IoTやDXなど、電子情報通信を駆使して生活や生産活動を支援する試みが多く行われています。これらはセンサー・ネットワークやAI(人工知能)を活用して、新しい付加価値を生み出そうという試みともいえます。
新たに加えられる付加価値についても、いくつかの種類が考えられます。行動の支援など、ちょっと楽ができるものや、関連情報によって、興味がある内容について知ることが出来るというもの、さらには災害時における被害について、二次災害も含め、出来るだけ軽減しようというものもあります。

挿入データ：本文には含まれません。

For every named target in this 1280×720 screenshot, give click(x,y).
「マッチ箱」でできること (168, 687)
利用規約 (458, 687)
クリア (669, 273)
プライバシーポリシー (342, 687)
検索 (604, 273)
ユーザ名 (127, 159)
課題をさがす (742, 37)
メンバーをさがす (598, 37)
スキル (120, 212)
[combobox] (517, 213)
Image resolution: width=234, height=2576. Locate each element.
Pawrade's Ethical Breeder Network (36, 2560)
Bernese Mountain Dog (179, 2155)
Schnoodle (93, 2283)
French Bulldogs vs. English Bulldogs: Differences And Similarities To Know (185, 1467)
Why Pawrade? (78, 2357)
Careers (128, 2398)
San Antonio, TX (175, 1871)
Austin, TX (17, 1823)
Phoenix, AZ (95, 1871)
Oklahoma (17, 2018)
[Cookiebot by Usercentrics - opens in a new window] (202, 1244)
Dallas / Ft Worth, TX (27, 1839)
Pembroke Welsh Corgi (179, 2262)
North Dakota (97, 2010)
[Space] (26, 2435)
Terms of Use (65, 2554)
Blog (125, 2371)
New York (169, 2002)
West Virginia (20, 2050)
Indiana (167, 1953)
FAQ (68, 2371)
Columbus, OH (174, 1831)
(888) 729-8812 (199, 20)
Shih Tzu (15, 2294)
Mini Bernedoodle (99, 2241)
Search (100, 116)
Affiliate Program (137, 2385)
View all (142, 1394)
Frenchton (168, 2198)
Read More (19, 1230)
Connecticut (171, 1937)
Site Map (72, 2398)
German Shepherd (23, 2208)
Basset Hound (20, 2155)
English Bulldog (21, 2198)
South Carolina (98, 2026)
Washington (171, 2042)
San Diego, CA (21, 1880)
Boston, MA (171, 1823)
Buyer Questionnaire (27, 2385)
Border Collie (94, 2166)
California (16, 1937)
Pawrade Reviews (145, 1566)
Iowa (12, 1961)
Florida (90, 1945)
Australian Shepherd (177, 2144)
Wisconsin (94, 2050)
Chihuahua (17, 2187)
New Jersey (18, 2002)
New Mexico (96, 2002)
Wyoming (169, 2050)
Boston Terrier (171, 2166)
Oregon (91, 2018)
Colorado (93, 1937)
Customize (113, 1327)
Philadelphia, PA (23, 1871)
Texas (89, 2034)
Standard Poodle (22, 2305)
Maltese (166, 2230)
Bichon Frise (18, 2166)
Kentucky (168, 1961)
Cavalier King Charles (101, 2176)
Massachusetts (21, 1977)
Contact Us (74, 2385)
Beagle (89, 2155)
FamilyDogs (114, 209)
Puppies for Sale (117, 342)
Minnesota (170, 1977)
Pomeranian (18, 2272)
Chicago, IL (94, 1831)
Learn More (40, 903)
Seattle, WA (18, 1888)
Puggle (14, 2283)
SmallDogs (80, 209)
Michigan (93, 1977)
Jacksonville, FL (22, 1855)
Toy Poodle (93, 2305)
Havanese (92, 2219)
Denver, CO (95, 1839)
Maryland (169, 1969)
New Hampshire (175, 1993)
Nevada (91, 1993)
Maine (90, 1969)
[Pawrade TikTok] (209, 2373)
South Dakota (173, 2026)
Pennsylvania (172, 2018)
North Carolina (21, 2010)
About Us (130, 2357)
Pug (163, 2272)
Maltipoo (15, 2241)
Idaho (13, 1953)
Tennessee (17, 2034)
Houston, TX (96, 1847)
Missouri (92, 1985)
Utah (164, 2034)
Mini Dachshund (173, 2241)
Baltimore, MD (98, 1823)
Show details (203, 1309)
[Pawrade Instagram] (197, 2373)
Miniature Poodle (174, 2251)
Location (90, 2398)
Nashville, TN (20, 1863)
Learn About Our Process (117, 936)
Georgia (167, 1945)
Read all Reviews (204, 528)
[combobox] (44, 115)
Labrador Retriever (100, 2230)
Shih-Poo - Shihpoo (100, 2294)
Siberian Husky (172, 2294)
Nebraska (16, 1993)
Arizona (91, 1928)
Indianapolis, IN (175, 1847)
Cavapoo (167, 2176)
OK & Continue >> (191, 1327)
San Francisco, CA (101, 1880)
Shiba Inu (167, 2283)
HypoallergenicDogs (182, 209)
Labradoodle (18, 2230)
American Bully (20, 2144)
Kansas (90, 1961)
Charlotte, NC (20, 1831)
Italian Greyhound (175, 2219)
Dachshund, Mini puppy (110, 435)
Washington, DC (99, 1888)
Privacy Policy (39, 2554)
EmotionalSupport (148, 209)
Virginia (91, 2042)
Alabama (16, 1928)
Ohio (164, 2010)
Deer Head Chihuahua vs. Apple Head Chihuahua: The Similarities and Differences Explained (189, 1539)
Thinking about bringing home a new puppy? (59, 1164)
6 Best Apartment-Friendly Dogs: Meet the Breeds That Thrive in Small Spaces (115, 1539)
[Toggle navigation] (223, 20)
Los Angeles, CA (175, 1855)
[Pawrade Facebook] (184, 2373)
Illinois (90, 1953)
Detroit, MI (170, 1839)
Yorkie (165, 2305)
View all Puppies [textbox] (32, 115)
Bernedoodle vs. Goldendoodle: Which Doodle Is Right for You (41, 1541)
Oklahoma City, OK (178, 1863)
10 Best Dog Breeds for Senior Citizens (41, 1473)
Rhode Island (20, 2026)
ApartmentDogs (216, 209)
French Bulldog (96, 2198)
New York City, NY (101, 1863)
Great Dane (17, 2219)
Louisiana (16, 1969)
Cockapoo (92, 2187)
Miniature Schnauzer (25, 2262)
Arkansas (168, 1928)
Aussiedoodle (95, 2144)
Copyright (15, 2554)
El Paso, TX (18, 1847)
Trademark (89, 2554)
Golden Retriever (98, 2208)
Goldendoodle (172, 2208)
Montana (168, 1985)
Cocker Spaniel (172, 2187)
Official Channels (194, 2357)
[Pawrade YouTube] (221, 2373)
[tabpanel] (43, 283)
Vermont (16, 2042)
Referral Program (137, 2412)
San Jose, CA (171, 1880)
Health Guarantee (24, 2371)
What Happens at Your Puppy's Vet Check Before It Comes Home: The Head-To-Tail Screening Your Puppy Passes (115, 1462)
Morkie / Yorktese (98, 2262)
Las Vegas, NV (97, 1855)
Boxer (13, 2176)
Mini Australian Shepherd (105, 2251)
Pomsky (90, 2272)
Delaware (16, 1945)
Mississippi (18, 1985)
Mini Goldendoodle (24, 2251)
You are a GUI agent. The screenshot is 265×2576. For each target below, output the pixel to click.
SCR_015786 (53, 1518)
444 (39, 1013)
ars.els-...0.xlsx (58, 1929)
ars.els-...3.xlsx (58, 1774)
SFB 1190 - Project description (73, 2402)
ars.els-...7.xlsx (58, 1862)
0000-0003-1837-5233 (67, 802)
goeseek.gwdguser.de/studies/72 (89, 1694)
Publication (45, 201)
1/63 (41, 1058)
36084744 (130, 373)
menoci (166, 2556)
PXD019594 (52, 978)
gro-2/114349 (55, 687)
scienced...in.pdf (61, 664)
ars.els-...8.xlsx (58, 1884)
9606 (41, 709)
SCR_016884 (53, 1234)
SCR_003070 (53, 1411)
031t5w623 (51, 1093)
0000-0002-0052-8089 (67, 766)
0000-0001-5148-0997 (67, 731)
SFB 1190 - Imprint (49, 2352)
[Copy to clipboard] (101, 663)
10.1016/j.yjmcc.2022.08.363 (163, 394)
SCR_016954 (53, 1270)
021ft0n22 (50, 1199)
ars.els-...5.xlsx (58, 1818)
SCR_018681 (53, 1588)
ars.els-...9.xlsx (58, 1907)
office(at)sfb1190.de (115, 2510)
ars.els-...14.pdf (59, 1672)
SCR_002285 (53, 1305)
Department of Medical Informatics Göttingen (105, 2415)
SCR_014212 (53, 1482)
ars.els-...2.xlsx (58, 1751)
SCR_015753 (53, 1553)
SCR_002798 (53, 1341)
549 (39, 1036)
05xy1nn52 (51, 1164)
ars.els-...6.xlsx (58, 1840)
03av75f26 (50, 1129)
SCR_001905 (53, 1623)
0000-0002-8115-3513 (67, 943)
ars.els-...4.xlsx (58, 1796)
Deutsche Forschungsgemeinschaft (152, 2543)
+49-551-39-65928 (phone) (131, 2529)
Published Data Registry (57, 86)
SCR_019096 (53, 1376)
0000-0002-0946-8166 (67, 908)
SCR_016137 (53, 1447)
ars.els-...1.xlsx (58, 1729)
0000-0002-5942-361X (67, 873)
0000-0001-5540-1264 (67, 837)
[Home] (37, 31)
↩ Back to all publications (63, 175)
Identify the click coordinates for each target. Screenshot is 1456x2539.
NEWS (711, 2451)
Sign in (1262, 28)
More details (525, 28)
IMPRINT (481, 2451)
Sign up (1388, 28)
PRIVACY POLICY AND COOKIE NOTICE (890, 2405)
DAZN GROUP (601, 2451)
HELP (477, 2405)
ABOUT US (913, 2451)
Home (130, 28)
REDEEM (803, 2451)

直接目につかない内容のものもあります。IoTやDXはネットワーク技術やデジタル技術を駆使するものですが、こうした技術を支えるインフラの一つが電力です。電力を生み出すためにはCO2の問題も関連してくるのですが、こうした環境問題への対応もIoTやDXの活躍する場の一つといえます。
CO2削減に限らず、IoTやDXを導入,運用する際において、電源の問題はよく考えておく必要があります。極端な話ですが、「災害時における避難誘導のシステムが、停電で動かない。」などというのは、あまりにお粗末な状況といえます。

電力の側面から考える

災害が発生したときなどの非常時において使用することを想定した機器の電源は、いささか注意が必要なものとなります。
近くに商用の電力源が用意されていれば、バッテリの搭載により充電状態で待機し、障害が発生した際にはバッテリの電力で動作させるようにできます。
しかし、多数を分散配置するようなものや、屋外などに準備しておく場合となると、常時微量な電流が流れる配線が多数存在するようになったり、屋外においては落雷などで破損する可能性が高くなったりするので、あまり推奨できるものではありません。
こうしたことを考えると、保管中の自然放電が小さく、長期間保存が可能であり、目的となる電力を提供できる十分な容量をもった一次電池の方が良くなるケースも考えられます。
これまでにもボタン電池などの一次電池で動作する機器はありましたが、こうした機器は「いかに省電力で動作させるか」が肝でした。たしかに電力消費を抑えることは重要ですが、そのために機能に制限がついては本末転倒となります。